Three lessons from Cuba about improving coastal climate resilience

Facing a future with increasingly powerful hurricanes and rising seas, Cuba is addressing its vulnerability to climate change head-on.

The country recently approved a new constitution that highlights the importance of addressing climate change, and its National Plan to Confront Climate Change, known as Tarea Vida (“Project Life”), provides a template to coordinate the resilience efforts of multiple sectors across the island.

A recent seminar in Havana on climate finance and sustainable development highlighted a three-pronged strategy for effectively building resilience: the protection and rehabilitation of ecosystems to reduce climate impacts, robust data collection, and community involvement every step of the way. These best practices translate to the U.S. as well.

1. Natural ecosystems provide cost-effective protection for Cuba’s coast

Cuba takes a holistic approach to coastal adaptation. Tarea Vida calls for the use of natural infrastructure and ecosystem-based solutions to increase resilience to the growing challenges of floods, erosion, and saline intrusion into aquifers and soils. As noted by one seminar presenter, the ecosystem-based approach addresses these problems “all the way from community to reef.”

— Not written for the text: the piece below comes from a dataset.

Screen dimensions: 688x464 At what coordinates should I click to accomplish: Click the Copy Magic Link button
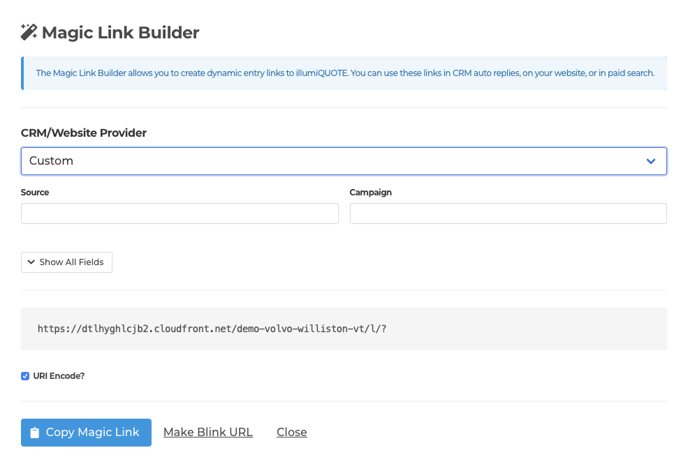(86, 432)
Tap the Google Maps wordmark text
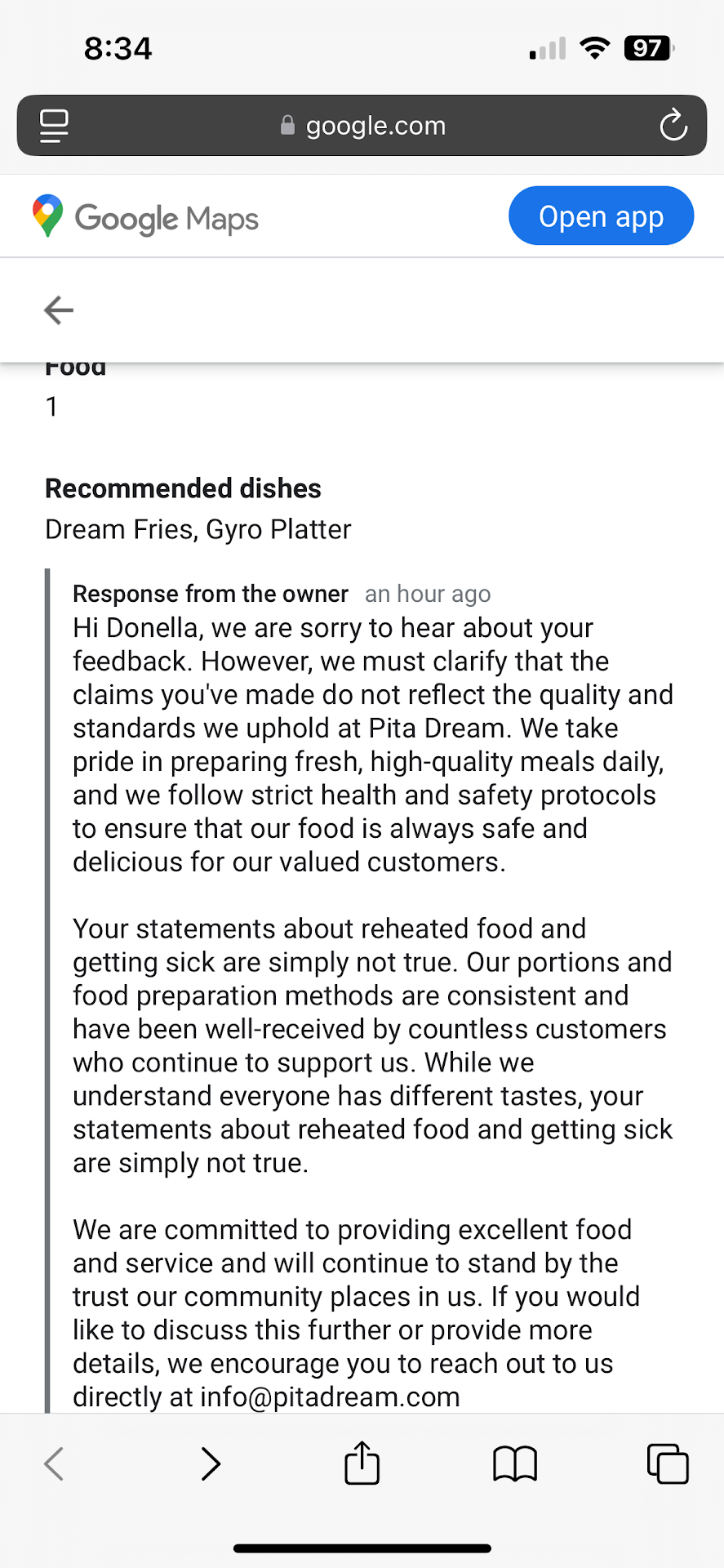This screenshot has height=1568, width=724. 167,219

Investing in nature not only makes fiscal sense, but it also allows coastal communities to preserve their natural beauty.

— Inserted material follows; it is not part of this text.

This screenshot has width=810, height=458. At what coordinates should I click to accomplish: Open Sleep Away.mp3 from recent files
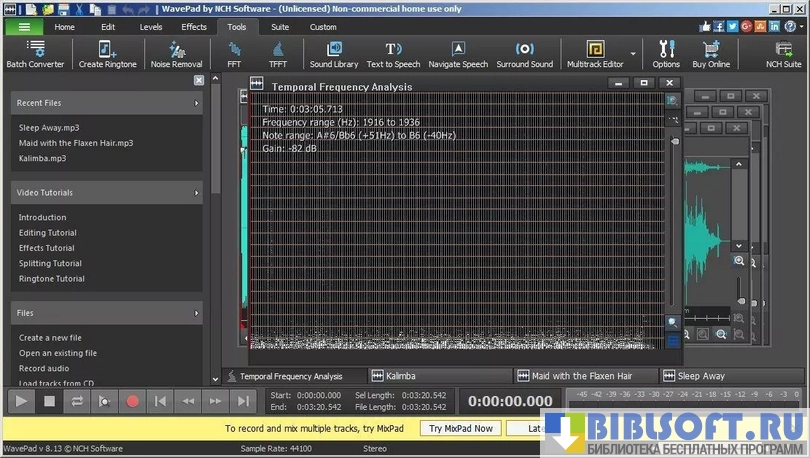(49, 128)
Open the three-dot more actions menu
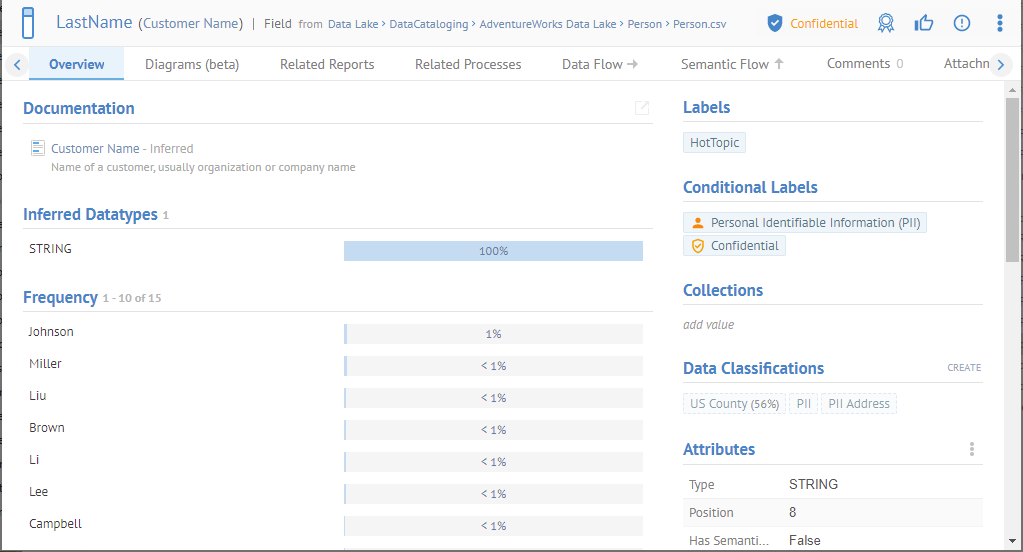The image size is (1023, 552). [x=1000, y=23]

Coral reefs and seagrass beds can reduce flood risk and the force of waves reaching shore, which in turn lessens erosion. Mangroves and swamp forests provide the next line of defense against damaging winds and waves. Crucially, these ecosystems must be healthy to provide the full range of benefits, so the most effective projects have been focused on restoration efforts such as replanting the forests and reducing sources of pollution that are harmful to sea grasses and reefs.

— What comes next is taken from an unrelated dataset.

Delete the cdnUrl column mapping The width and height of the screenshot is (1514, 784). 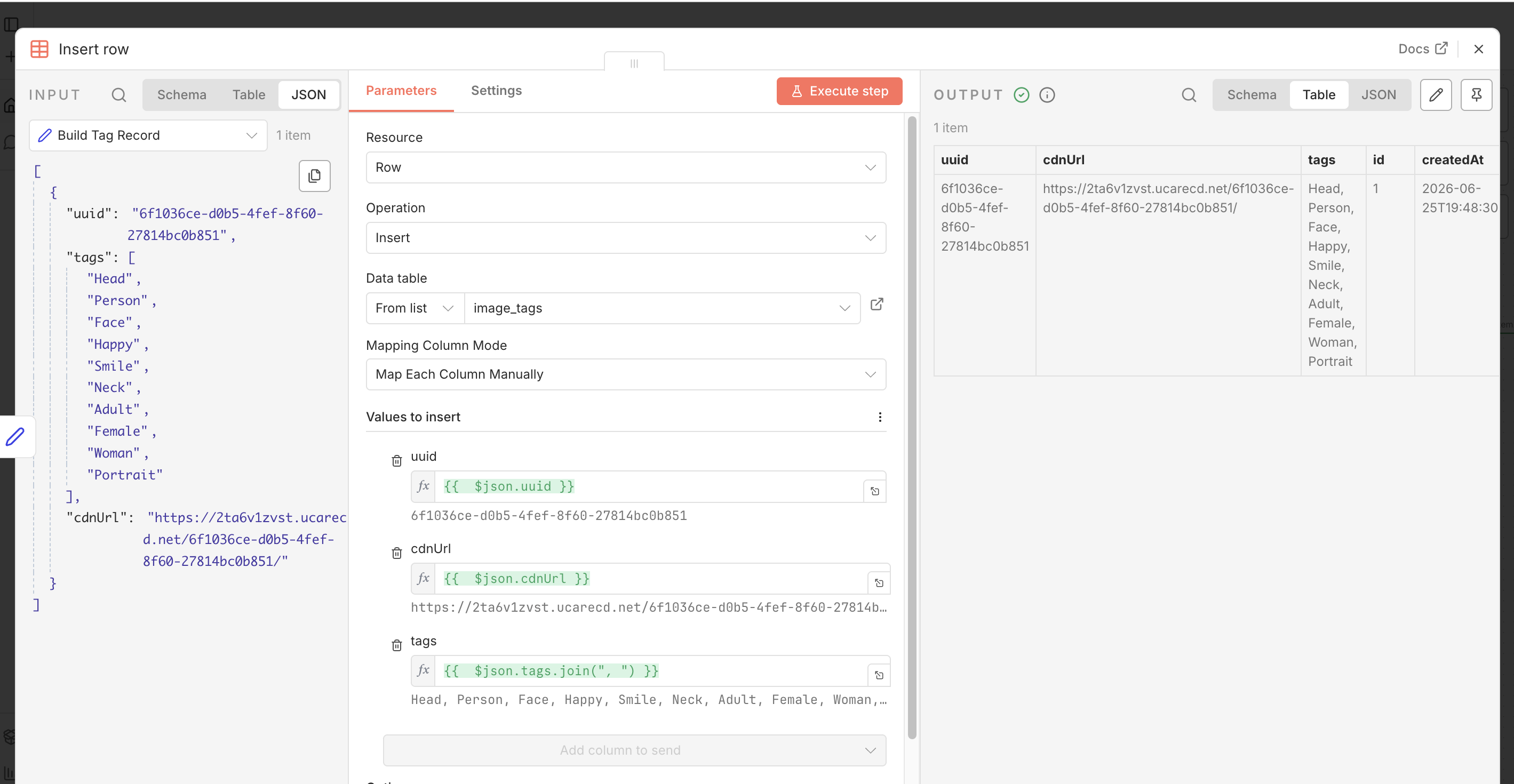[397, 553]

The project presentations had a clear economic message: Investing in nature makes fiscal sense. A cost-benefit analysis comparing rock, concrete and mangrove breakwaters found that mangrove habitat preservation and rehabilitation was 10 to 50 times less costly to implement than gray infrastructure.

The savings from natural ecosystems add up. A recent study lists Cuba in the top five nations that benefit most from coral reef-mediated flood protection, with savings of more than $400 million per year.

2. The importance of data collection and evaluation

Understanding ecosystems’ ability to provide climate resilience benefits requires collecting and analyzing data to figure out what’s working and what’s not.

Cuba’s resilience projects integrate thorough and centralized data collection, with timelines for evaluating the results and reflecting on how to respond. This approach will help answer complex questions and evaluate trade-offs. For example, one aspect of mangrove rehabilitation strategies is the restoration of fresh water flows, which involves digging drainage ditches. However, this raises questions about whether those ditches might also aid saltwater intrusion.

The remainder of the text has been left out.